Tech Draft: F1 Cost Cap, inflation, Force Majeure, and escalation

Tech Draft: F1 Cost Cap escalation, inflation and Force Majeure

Tech Draft: F1 Cost Cap, inflation, Force Majeure, and escalation

Red Bull Racing boss Christian Horner has been making noise in the media recently about the Formula 1 financial cost cap needing escalation due to inflation, using terms such as Force Majeure.

Horner even suggested the possibility of a Championship being decided in a court of law if the provisional victor had overspent.

Even though my instinctive reaction to reading Horner’s most recent gripes on this matter was that it was just another whinge attempting to sway the FIA’s perspective on the matter and be able to spend more money to maintain some sort of competitive advantage, my naivety about the F1 financial regulations before I started writing this piece forced me to look further into them, but the further I got, the more confused it made me.

2022 Formula 1 Financial Regulations Issue 10

Section 8.16 of the current revision of the 2022 F1 Financial Regulations lists examples of what might be considered acceptable mitigating factors to an overspend breach:

8.16 Examples of mitigating factors include:

(a) voluntary disclosure of a breach to the Cost Cap Administration;
(b) track record of compliance with these Financial Regulations in previous Reporting
Periods;
(c) unforeseen Force Majeure Events; and
(d) full and unfettered co-operation with the Cost Cap Administration and/or the
Independent Audit Firm appointed by the Cost Cap Administration.

Inflation is upon us right across the globe and our cost of living has and still is rising, and so are the operating costs of all F1 teams. There is no doubt that it causes hardship for everyone.

Nevertheless, and going to the point of Force Majeure that has been made by Horner, most courts of law will limit Force Majeure to obligations that are judged impossible to perform, and as I understand it, economic difficulty is generally not a sufficient reason for a court to deem it so.

Quite simply, you will be hard pressed to find a court of law in western civilization that will accept inflation as Force Majeure, and there are dozens and dozens of precedents to justify that statement.

〖MS〗_Adj=MS × (X + Y×L/Lo + Z×M/Mo)

What is this equation, and why have I included it?

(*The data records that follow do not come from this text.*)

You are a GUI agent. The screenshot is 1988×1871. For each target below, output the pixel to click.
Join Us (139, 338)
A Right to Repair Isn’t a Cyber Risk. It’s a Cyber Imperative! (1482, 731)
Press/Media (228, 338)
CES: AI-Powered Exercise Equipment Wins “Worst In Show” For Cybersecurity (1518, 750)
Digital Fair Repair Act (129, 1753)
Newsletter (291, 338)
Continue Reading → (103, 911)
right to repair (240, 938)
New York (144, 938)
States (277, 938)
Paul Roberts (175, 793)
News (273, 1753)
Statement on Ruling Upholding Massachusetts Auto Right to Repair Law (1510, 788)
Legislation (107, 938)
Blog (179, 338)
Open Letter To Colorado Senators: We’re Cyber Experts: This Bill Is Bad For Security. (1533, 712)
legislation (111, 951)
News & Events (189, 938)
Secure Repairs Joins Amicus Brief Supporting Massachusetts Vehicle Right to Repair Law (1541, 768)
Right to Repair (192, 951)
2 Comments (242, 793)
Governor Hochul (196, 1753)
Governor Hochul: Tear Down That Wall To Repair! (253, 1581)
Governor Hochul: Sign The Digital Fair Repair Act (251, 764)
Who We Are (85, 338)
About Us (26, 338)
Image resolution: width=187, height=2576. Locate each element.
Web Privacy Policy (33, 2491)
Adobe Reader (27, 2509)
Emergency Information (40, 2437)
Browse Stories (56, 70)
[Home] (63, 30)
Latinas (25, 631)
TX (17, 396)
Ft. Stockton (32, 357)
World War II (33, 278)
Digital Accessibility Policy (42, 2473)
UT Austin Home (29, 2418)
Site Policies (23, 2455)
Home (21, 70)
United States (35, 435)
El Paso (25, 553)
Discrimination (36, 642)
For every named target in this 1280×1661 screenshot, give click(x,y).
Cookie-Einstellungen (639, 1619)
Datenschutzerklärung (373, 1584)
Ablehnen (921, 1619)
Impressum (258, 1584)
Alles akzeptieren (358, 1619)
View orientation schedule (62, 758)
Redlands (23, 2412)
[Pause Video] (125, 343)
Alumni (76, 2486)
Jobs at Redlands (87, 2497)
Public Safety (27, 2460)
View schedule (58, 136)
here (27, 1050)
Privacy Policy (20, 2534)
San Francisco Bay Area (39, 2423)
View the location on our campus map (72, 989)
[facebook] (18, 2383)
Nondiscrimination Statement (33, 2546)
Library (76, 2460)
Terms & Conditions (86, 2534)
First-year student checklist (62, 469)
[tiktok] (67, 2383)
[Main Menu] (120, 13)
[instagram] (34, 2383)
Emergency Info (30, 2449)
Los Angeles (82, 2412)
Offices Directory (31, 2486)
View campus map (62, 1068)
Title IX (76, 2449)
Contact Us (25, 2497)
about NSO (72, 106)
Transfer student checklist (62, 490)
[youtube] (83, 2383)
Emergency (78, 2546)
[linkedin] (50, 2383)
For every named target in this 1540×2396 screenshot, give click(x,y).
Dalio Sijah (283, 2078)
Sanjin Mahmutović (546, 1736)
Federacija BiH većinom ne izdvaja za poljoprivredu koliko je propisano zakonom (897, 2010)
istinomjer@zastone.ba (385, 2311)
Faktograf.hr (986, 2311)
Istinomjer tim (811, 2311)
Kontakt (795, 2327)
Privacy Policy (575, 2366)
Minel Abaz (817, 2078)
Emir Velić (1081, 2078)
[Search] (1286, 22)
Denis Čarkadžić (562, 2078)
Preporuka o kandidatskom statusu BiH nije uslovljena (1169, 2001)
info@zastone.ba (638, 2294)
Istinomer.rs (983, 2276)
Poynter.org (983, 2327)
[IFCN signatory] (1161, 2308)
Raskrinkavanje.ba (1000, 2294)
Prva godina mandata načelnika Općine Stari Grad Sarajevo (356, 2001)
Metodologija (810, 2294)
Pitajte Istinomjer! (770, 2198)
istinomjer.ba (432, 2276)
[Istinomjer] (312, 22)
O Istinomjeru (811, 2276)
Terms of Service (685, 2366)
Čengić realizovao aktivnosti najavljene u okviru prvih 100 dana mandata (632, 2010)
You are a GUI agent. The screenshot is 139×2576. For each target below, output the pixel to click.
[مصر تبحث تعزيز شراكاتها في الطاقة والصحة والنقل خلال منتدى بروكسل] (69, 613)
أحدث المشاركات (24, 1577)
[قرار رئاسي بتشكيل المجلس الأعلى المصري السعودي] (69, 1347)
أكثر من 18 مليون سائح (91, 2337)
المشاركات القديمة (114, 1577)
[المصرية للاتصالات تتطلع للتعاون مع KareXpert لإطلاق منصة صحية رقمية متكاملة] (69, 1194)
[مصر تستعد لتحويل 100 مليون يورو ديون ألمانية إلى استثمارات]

It is a commercial fixed price escalation mechanism, and quite simply it is the one important thing missing from Section 8.16.

It’s what Horner, and all F1 Team Principles should be asking for, or more to the point should have been asking for when the regulations were in draft form and is a form of indexation escalation for a commercial Fixed Price Contract.

F1 Financial Regulation Cost Cap can be precisely likened to a Fixed Price Contract

The use of the word ‘Fixed’ in the name of this type of contract can be initially confusing, but the reality is that any Fixed Price Contract that will stand up in court will usually include an escalation mechanism that ties the contract price, in our example the cost cap, to a base date, and in this case it would be January 1, 2022, and published material and labour indices that escalate that price by the mechanism when certain ‘IF’ criteria are met in the calculation.

To me it seems either amateurish or deceitful that the FIA failed to provide an escalation mechanism to a fixed cost cap, but also amateurish that the teams seemingly failed to identify the fact and have it addressed before ever signing on to it.

I would have thought that at least the better funded teams would have access to high quality commercial law resources, and probably even on-staff.

What does all this mean then?

I can only suppose that, in making statements to the media about courts of law and implying inflation as valid Force Majeure, Horner didn’t seek advice from the company barrister because the chances of that holding are very slim.

However, maybe there is legal recourse to the teams by the mere fact that there was seemingly no contractual provision for a conditional and indexed escalation mechanism to what is indeed a fixed price.

Once again, this is only a supposition, and one can only conclude that any legal challenge to the validity of the Financial Regulation Cost Cap based on the lack of provision of an escalation mechanism would be a very protracted process.

At the very least though, if I were a Team Principle, I’d be collaborating with my peers to ensure that the 2023 Financial Regulations do indeed include a conditional and indexed escalation mechanism, because the reality is that inflation is going to stick around for a bit longer yet.